Emotionally Focused Couple Therapy is an intervention based on scientific study of adult love and bonding processes in couples, and is designed to address distress in the intimate relationships of adults. EFT is based on the last 50 yrs of scientific research on bonding: bonding between mother and child and romantic bonds between partners. EFT provides a map to what matters in intimate relationships: how they work, how they go wrong, and what is needed to put them right.
Couples seeking counseling to improve their relationship may find this method a beneficial approach, as it can help people better understand both their own emotional responses and those of significant people in their lives. Studies have suggested that emotionally focused therapy for couples is an effective way to restructure distressed couple relationships into safe and secure bonds with long-lasting results.
Stages and Steps Taken in Emotionally Focused Couples Therapy
Stage 1 – Understand Your Strengths and the Patterns that Keep You Stuck
Step 1: Set goals for counselling; understand some of the ways your relationship history affects your relationship now.
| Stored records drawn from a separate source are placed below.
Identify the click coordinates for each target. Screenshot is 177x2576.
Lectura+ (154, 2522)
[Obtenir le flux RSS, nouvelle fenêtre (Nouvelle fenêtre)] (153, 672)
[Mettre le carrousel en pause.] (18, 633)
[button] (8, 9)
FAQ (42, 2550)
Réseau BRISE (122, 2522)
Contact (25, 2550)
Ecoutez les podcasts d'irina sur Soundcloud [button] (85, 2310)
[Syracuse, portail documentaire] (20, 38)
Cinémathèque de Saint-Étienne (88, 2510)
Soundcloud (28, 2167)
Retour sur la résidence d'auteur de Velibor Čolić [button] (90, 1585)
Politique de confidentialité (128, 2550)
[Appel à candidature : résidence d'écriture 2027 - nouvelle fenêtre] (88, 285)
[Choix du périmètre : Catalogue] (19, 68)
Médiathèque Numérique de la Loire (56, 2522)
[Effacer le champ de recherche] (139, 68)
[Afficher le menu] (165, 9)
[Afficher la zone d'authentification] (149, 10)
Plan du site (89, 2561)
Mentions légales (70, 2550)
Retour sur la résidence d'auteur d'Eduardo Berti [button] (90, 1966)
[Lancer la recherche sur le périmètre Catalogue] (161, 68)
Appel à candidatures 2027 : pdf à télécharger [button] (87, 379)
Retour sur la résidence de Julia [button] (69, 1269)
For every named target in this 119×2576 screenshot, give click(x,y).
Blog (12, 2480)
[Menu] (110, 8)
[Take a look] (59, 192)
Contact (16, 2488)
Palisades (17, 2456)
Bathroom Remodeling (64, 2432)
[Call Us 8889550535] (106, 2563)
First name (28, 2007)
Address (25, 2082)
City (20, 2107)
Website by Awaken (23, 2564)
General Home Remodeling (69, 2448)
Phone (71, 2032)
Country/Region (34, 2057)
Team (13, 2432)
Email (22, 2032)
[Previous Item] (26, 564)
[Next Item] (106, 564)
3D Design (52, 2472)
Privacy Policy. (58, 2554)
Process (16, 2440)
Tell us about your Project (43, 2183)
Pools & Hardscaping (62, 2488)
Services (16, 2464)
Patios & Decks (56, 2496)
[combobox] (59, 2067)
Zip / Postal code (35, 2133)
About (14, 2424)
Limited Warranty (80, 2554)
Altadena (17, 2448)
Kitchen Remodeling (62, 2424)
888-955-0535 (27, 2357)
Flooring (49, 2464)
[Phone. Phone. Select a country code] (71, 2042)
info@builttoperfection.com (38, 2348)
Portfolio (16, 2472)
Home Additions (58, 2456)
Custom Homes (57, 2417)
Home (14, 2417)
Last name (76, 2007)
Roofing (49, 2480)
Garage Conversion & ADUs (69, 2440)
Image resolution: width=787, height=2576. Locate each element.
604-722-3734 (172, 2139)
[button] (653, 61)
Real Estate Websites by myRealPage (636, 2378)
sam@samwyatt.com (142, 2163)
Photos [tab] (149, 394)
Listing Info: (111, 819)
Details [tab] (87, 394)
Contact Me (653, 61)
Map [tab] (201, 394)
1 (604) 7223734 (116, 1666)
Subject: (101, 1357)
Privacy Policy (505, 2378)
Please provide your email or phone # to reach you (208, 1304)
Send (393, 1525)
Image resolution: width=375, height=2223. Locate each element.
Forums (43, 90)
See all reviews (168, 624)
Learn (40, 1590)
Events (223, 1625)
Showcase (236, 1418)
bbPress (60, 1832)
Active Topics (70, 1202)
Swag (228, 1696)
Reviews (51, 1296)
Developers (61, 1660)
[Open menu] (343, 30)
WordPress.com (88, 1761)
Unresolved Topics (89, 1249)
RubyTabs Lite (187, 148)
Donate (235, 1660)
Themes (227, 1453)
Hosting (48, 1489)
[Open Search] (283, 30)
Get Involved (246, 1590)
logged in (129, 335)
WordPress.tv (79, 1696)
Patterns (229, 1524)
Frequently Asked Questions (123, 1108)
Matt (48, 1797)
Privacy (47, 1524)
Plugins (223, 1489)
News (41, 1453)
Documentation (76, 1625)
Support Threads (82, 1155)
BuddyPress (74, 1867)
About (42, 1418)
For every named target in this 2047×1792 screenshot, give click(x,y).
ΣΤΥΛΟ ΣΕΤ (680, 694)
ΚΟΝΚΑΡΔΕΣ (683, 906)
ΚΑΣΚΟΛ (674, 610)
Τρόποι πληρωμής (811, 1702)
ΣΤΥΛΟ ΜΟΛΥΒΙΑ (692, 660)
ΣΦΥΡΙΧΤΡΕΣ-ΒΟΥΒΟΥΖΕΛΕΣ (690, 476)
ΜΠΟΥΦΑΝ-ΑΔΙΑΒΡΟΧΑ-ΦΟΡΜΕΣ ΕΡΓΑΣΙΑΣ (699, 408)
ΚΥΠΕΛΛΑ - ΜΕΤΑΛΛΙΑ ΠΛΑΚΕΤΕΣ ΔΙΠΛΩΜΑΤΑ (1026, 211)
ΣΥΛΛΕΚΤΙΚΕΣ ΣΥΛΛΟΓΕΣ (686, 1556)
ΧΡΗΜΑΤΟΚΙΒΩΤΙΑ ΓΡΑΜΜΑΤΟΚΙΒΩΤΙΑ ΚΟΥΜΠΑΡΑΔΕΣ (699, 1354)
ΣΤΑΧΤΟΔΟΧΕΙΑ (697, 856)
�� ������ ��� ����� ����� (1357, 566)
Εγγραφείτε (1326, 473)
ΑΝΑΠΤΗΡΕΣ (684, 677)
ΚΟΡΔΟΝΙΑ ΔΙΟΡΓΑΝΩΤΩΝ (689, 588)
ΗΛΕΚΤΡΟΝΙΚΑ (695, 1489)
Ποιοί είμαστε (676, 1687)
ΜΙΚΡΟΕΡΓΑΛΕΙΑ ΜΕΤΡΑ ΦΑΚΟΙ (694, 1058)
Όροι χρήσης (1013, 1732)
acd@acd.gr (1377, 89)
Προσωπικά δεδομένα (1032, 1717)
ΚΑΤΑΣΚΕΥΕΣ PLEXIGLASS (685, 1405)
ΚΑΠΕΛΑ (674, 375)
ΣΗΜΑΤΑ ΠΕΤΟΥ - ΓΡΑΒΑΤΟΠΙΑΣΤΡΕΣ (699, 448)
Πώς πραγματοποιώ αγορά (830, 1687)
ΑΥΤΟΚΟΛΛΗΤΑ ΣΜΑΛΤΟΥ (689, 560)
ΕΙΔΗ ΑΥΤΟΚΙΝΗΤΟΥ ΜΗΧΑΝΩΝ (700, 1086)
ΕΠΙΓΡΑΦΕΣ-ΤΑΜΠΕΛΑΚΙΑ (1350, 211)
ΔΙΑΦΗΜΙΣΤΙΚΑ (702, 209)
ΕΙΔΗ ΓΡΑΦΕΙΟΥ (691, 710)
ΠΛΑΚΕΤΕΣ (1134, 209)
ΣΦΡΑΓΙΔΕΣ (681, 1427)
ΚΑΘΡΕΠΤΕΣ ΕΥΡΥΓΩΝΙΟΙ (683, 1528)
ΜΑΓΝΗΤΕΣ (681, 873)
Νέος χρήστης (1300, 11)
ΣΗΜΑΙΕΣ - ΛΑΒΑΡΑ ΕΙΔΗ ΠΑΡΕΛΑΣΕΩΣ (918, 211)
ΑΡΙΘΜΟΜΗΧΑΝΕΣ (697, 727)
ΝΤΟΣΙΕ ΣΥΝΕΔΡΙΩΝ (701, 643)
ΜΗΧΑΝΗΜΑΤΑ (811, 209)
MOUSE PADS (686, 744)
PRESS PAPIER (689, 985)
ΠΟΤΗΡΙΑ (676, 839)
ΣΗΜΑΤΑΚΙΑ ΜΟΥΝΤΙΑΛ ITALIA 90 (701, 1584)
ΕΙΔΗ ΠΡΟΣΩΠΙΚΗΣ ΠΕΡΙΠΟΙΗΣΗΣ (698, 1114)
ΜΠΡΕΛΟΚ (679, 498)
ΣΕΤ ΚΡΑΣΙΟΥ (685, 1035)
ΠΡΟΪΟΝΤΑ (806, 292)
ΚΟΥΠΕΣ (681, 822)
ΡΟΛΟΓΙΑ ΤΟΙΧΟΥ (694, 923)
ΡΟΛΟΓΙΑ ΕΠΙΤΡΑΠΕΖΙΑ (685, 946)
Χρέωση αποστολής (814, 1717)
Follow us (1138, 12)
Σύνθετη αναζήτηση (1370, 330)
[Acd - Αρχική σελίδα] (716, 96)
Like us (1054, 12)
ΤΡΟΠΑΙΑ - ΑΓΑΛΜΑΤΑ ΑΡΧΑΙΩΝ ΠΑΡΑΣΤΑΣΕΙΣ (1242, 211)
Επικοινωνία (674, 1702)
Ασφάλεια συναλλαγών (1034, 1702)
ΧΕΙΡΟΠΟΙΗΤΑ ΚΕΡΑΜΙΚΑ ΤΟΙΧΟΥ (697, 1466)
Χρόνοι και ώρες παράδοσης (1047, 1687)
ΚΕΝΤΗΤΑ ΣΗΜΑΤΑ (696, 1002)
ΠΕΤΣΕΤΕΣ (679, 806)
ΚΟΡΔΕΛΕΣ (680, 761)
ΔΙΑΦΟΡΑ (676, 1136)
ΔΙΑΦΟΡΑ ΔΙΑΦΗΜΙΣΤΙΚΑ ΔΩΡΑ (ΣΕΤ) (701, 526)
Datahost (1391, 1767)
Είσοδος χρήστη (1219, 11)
Step 2: Discover and describe the negative patterns of interaction you get stuck in. You and your therapist will track your interactions with your partner and identify where and how your communication breaks down.
Step 3: Emotions are stirred up in your relationship, especially when you get stuck in these negative cycles of interaction. Emotions also drive the cycle. You may first be aware of anger, frustration, anxiety, numbness or even withdrawal. Notice inside what other feelings are beneath these initial feelings, such as hurt, sadness or fear. Begin to share these “underneath” feelings with your partner. It is OK if it feels “bumpy” – it helps diffuse the cycle sometimes but not always.
Step 4: Describe your cycle and recognize what the triggers are. Understand how the things that you do to protect yourself and your relationship affect and may even threaten your partner. Notice how you co-create the cycle: “we’re doing that thing again…the more I go after you, the more you withdraw because you’re feeling hurt…” Slow down your conversations so that you can tap into the feelings that are beneath the surface. Catch your own thoughts (“She doesn’t care;” “I don’t matter”) before acting on them. You might notice that you can hold back your knee jerk reactions to avoid the cycle. You might not know yet how to pull each other close and you might be afraid the “old way” will come back. However, when you discover that this negative cycle is the source of unhappiness in your relationship, you realize that your partner is not the enemy. You can then work together to gain control over this negative cycle and that already feels infinitely better.
Stage 2 – Create a New, Intimate Relationship Bond; Change Your Communication Patterns
Step 5: Both of you are now able to talk about your feelings that get triggered by the negative cycle, including things you might not have been able to say before. With less friction and more compassion between you, there is safety to explore your experience more deeply. We all have doubts about ourselves at times and may also have fears about depending on others. You may struggle with personal fears or insecurities in this relationship. You may have had life experiences that make it difficult to trust others to be there for you. With the help of your therapist, you can take turns and begin to share these “raw spots” with your partner. As you take these risks, your partner begins to truly see and understand where you are coming from, which creates empathy.
Step 6: This step involves staying engaged and listening to your partner’s disclosures. Your partner may share feelings that take you by surprise. You may feel disoriented or even hurt that you have not heard your partner share so personally like this before. It is OK to experience a mixture of emotions. Start by trying to understand at an emotional level what your partner is saying, without needing to change his/her experience or take responsibility for it yourself. Stay open to the possibility of experiencing and understanding your partner in a new way. Allow yourself to be moved by your partner’s new disclosures.
Step 7: Explore what helps you feel deeply connected, what is most important for you in this relationship. In this stage of therapy your therapist helps you find ways to ask for your needs in the relationship in a way that is both caring and direct. You can lean into and reach for your partner and he/she is able to reach back in a loving way. You have found a new way to relate when one of you feels stressed, hurt or insecure. The bond between you shifts, becoming closer and more intimate. You can check out your perceptions and talk about feelings. You can listen with an open heart, be curious about one another and offer reassurance when needed. Both of you have a felt sense of “being there” for each other.
Stage 3 – Use New Communication Patterns to Solve Problems and Maintain Intimacy
Step 8: Revisit old problems or decisions that have been put on hold (e.g., parenting, finances, sex, family issues, health concerns, etc.) while staying emotionally connected. They don’t seem as loaded now that you feel heard, valued, close and secure. Focus on staying accessible, responsive, and engaged while talking about practical issues. Together, you can face any of life’s challenges more easily.
Step 9: Congratulations! You have reshaped your relationship. Or perhaps this is the first time in your relationship that you have felt a profound bond with one another. You have worked hard to get here, so it’s important to celebrate it and put safeguards in place to protect it. Create rituals together that privilege your relationship. Find ways of keeping this new way of relating strong.